Generation of LSM14A knockout cells
293T cells were transfected with the PX459 plasmid containing LSM14A sgRNA using Lipofectamine 2000 DNA transfection reagent (ThermoFisher Scientific, #11668030). We prepared three cell populations; first, transfected with empty PX459 as a control; second, transfected with the combination of sgRNA 1 and 2; and third, with the combination of sgRNA 2 and 3. The transfected cells were exposed to 2.5 μg/ml puromycin for 48h starting at 36h post-transfection and then recovered for 3 days in puromycin-free medium. The single cell clones were obtained by seeding the cells into 96-well plates at a density of 0.7 cells per well. The resulting cell clones were screened for the expression of LSM14A by western blot.
Luciferase assay
For dual luciferase assays, cells were seeded into 48-well plates at a density of 30,000 cells per well in 250 μl volume and grown overnight at 37°C. The next day, the cells in each well were transfected with 50 ng of pISRE-FLuc plasmid DNA and 2.5 ng of pRL-RLuc plasmid DNA along with various concentrations of the genes of interest (for example, pcDNA3.1-LSM14A, pcDNA3.1-MAVS, or pcDNA3.1-GFP herein referred to as “vector”). XtremeGENE 9 (Roche; # 06365787001) was used as a DNA transfection reagent. The next day, the cells were infected with SeV for 24h and lysed with 1X passive lysis buffer (Promega) according to the manufacturer’s recommendations. Firefly and Renilla luciferase activities were measured with the Dual-Luciferase Reporter Assay System (Promega) using a Lumat LB9507 Luminometer (EG & G Berthold, Bad Wildbad, Germany).
Supporting information
Acknowledgments
Vincent Racaniello from Columbia University, New York, kindly provided enterovirus 70 cDNA clone pDNE9. Human rhinovirus A16 strain was a generous gift from Ann Palmenberg of the University of Wisconsin, Madison. A plasmid carrying subtiligase was kindly provided by James A. Wells of the University of California, San Francisco. We thank Veit Hornung of the Universitat Bonn, Germany, for providing 293T cells deficient for RIG-I, MDA5, MAVS, and STAT1. We are grateful to the Protein Science Facility at Karolinska Institutet/SciLifeLab for CVB3 protease purification. We thank Thomas B. Kepler and Axin Hua of the Boston University School of Medicine for assistance with bioinformatic analysis.
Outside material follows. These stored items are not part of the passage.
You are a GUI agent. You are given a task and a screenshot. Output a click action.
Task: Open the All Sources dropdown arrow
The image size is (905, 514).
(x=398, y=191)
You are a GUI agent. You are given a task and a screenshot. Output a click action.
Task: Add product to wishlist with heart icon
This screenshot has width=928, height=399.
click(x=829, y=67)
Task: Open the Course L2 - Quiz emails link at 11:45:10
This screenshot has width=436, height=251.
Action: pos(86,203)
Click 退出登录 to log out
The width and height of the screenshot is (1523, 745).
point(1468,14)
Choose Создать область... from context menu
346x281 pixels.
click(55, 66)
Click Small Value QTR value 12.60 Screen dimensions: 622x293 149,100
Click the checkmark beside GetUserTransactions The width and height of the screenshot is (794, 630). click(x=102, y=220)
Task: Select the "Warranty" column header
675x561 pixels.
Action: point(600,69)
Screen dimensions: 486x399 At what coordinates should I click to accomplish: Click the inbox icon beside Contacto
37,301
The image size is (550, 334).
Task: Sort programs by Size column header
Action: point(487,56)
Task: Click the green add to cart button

We also thank Ellen Castillo and Arnella Webson for laboratory assistance, and William M. Schneider and Catherine Jones for critical reading of the manuscript.
Data Availability
All relevant data are within the manuscript and its Supporting Information files.
Funding Statement
This work was supported in part by the National Institutes of Health, NIAID grants R01 AI091707 (to C.M.R.), NCDIR grant 2P41GM109824-06 and R01 2R01GM112108-05 (to J.D.A.), and an Institut Mérieux grant (to M.S. and C.M.R.). M.F-T was supported by Novo Nordic Foundation, Swedish Medical Research Council, and Karolinska Institutet’s Strategic Research Program in Diabetes. The funders had no role in study design, data collection and analysis, decision to publish, or preparation of the manuscript.